The paper introduces UNITE (Unified Tokenization and latent dEnoising), a novel architecture that collapses the traditionally staged pipeline of latent diffusion models into a single end‑to‑end training process. In conventional LDMs, a tokenizer (often a VAE or VQ‑VAE encoder) is first trained to compress images into discrete or continuous latent tokens, then frozen while a diffusion model learns to generate in that latent space. This separation prevents the generation objective from influencing the representation learned by the tokenizer, leading to sub‑optimal latent spaces and added engineering complexity.

UNITE addresses this by defining a single Generative Encoder (GE_θ) that serves both as the tokenizer and as the denoiser. GE_θ operates in two modes: (i) tokenization, where it maps an input image x to a clean latent sequence z₀ = GE_θ(x); (ii) generation, where it receives a noisy latent z_t (produced by corrupting z₀ with Gaussian noise at a chosen diffusion step t) together with the timestep embedding, and predicts the denoised latent \hat{z₀} = GE_θ(z_t, t). The same parameters θ are shared across both passes, so gradients from reconstruction loss (pixel‑space L_rec between the decoded image D_ϕ(z₀) and the original x) and from a flow‑matching denoising loss (L_flow between \hat{z₀} and the target clean latent) jointly shape the encoder.

> WHAT YOU NEED TO DO:
- 1) Output the portion of the UNITE passage starting with "UNITE addresses this" and going on through "shape the encoder.".
- 2) Answer these questions from the UNITE passage, one per line:
(a) What does the name UNITE stand for?
(b) In conventional LDMs, which component is frozen while the diffusion model learns to generate?
(c) Which two losses jointly shape the encoder in UNITE?
The items below are separate material and not part of the UNITE passage.

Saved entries
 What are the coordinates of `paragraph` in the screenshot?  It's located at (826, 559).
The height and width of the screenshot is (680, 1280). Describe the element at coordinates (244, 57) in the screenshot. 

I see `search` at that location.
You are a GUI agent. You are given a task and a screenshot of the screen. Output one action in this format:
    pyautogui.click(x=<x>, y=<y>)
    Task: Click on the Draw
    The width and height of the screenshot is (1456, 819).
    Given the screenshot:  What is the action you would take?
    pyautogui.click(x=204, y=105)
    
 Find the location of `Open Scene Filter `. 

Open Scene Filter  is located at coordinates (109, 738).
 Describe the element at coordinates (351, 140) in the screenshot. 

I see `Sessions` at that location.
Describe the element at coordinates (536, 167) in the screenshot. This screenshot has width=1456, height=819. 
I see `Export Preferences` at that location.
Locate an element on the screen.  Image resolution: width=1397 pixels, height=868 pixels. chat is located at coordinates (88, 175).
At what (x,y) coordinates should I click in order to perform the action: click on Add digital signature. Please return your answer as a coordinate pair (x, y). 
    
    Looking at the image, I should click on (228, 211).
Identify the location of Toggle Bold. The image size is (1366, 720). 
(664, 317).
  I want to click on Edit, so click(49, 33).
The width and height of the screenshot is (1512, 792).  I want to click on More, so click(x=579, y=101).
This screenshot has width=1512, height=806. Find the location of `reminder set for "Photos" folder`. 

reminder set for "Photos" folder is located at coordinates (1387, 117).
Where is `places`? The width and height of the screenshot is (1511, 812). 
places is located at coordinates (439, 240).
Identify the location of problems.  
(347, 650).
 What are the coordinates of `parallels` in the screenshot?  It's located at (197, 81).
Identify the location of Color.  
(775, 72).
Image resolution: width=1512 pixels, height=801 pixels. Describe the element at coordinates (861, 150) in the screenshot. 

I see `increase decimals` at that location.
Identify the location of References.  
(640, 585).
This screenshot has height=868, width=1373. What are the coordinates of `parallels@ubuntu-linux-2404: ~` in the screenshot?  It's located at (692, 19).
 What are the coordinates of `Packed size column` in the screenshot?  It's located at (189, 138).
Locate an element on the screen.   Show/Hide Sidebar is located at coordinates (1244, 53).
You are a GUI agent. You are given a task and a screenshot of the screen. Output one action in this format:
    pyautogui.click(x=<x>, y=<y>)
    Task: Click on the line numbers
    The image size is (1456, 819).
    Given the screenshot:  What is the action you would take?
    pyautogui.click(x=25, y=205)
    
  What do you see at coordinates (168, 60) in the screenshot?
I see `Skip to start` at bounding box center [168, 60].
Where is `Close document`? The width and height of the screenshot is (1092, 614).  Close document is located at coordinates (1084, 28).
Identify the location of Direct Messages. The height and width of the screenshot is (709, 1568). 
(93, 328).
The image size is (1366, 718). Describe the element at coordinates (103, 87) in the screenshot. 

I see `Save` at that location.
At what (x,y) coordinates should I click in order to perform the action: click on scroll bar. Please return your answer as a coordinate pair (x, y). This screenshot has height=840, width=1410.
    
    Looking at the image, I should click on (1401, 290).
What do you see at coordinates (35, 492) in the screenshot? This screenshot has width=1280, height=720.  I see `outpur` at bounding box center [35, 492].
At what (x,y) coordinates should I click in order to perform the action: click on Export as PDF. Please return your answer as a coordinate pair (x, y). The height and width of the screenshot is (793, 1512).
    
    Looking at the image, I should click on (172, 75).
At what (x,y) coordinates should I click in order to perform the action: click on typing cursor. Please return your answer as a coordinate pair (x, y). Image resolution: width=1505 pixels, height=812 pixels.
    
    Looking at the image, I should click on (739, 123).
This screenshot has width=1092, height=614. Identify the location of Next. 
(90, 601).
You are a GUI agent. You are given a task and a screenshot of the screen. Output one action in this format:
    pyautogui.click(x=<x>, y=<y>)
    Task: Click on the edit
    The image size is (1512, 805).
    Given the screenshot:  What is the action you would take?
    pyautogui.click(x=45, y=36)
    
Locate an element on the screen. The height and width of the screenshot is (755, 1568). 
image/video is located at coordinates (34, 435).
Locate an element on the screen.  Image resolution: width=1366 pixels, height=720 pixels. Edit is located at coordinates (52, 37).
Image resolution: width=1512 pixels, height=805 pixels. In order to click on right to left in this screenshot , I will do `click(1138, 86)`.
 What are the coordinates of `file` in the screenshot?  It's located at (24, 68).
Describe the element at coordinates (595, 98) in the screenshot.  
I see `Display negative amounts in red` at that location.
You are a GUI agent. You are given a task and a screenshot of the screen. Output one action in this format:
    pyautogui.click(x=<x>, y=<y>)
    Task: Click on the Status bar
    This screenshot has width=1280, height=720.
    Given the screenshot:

> ANSWERS TO THE EXERCISE:
- 1)
UNITE addresses this by defining a single Generative Encoder (GE_θ) that serves both as the tokenizer and as the denoiser. GE_θ operates in two modes: (i) tokenization, where it maps an input image x to a clean latent sequence z₀ = GE_θ(x); (ii) generation, where it receives a noisy latent z_t (produced by corrupting z₀ with Gaussian noise at a chosen diffusion step t) together with the timestep embedding, and predicts the denoised latent \hat{z₀} = GE_θ(z_t, t). The same parameters θ are shared across both passes, so gradients from reconstruction loss (pixel‑space L_rec between the decoded image D_ϕ(z₀) and the original x) and from a flow‑matching denoising loss (L_flow between \hat{z₀} and the target clean latent) jointly shape the encoder.

- 2)
(a) Unified Tokenization and latent dEnoising
(b) The tokenizer
(c) The reconstruction loss and the flow-matching denoising loss